Proof of stake, as I will assume you know, uses validators to create blocks, rather than miners. To become a validator, a person or entity deposits 32 Ether into a Casper EDCC (or smart contract). Once this is done, that person gets registered as a validator on the beacon chain and begins accumulating interest as a reward for participation. If that validator then breaks certain rules (called slashing conditions), a portion of their deposit is slashed. If a validator’s deposit drops to 16 Ether, they are ejected from the system.
In the beacon chain’s specification, there are two classes of validators (though all validators act as both): proposers (those who propose blocks) and attesters (those who vote on block validity).
Validators are selected pseudo-randomly every six seconds using a mechanism called RANDAO+VDF to serve as block proposers. The six-second periods between proposer selections are called slots. During each slot, there is a proposer who proposes a block containing some information about the current and previous block, as well as a signature proving their RANDAO+VDF-defined authority to propose said block.
Block Validity Attesters
Under Ethereum 2.0’s proof-of-stake system, attesters (those who vote on block validity) are formed into committees of between 111 to 128 individual attesters. This way, not every attester needs to validate every block, allowing for efficiency and scalability. As part of a committee, the Github specification for phase 0 of the beacon chain specifies that attesters “sign off on a beacon chain block while simultaneously creating a link (crosslink) to a recent shard block on a particular shard chain.”

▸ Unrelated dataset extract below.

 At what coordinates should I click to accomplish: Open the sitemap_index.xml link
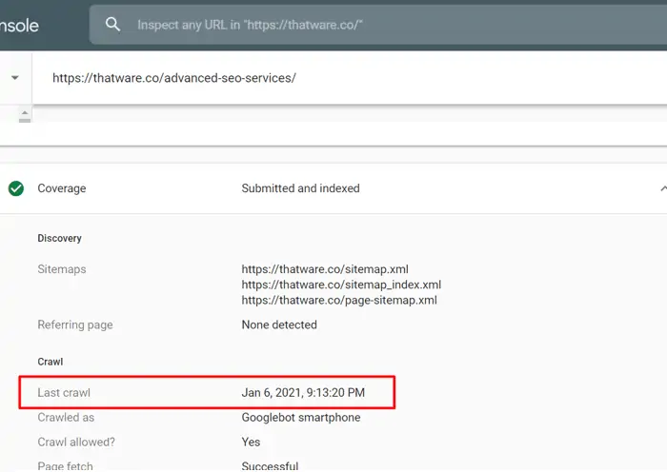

Attesters can continue to vote on blocks (one vote per validator) until a pre-designated number of slots has passed; this pre-defined set of slots is called an epoch, and is currently defined as 6.4 minutes (or 64 slots). At the end of every epoch, validators are shuffled to create new committees.

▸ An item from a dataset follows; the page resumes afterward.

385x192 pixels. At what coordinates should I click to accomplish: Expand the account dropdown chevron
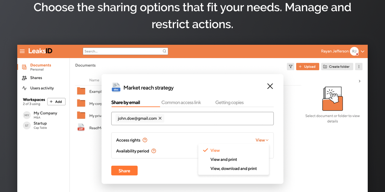[362, 51]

I said before that validators need to have a way to know which blocks to build on. It may happen that there are two chains sprouting from a single block, so there needs to be a mechanism by which the canonical chain is determined. The existing PoW chain has a fork-choice rule (longest chain wins), and the beacon chain (and its shard chains) will have a new one.
The fork-choice rule for the beacon chain is called Latest Message Driven (LMD) Greediest Heaviest Observed SubTree (GHOST), or, thankfully, LMD GHOST for short. In combination with Casper FFG, LMD GHOST both dictates which block head to build on and achieves finality for some previous block. (In the current specification, finality is achieved for the block two epochs prior.)
Through LMD GHOST, the canonical chain is determined by considering the most recent validator-signed block created on a given chain and comparing it against the most recent validator-signed block on a competing chain. Committee attestations give weight to a given block and that block’s descendants.
With LMD GHOST, the chain with the heaviest most recent validator-approved block wins. Usually this is also the longest chain, but not necessarily; if two blocks are created that both stem from the same parent block, then the attestations for both blocks give weight to their parent block, ultimately making it possible that a block at a lower slot height has more votes backing it than a block of a higher slot height without many uncles. As Vitalik Buterin pointed out in a December blog post, “The longest chain rule fails to capture this nuance.”
This article provides an overview of much of what is planned for the Ethereum beacon chain, with almost no attention paid to the logistics of sharding or cross-shard communication. This is in large part due to the incomplete state of specifications for the beacon chain rollout beyond phase 0, which does not yet enable sharding. But there’s plenty of time to worry about that later – maybe after ConstantiNOPEle has become CANT.STOP.inople.